● **Task to carry out**: Show all lines of the entries in which the word "this" is found.

● **Exercise input**:
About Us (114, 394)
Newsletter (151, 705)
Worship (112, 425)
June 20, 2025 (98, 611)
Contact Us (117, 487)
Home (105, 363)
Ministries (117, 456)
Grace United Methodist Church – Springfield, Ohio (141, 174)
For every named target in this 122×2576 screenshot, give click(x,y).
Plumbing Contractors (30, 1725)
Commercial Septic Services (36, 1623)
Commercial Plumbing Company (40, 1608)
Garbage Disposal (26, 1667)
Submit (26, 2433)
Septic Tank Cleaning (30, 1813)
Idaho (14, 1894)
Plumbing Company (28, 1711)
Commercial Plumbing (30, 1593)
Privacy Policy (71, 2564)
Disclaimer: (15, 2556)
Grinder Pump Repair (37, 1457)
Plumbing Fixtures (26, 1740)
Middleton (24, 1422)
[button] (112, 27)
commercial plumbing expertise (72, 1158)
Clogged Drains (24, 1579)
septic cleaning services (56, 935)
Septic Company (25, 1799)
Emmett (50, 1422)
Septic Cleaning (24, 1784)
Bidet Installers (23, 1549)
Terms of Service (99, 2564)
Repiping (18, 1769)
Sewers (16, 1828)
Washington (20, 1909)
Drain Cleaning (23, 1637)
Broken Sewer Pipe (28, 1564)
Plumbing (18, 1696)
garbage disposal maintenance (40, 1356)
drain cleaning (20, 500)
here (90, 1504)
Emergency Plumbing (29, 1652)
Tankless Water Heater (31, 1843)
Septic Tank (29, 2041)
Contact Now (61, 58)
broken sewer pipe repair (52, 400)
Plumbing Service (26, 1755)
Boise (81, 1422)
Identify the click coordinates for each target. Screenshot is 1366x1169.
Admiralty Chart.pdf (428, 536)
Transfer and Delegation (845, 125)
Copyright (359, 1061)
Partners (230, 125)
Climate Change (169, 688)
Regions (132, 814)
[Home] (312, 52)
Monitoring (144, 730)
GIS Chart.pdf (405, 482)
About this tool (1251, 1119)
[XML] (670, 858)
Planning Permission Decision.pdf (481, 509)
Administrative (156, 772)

● **Response**:
For every named target in this 122×2576 screenshot, give click(x,y).
About this tool (1251, 1119)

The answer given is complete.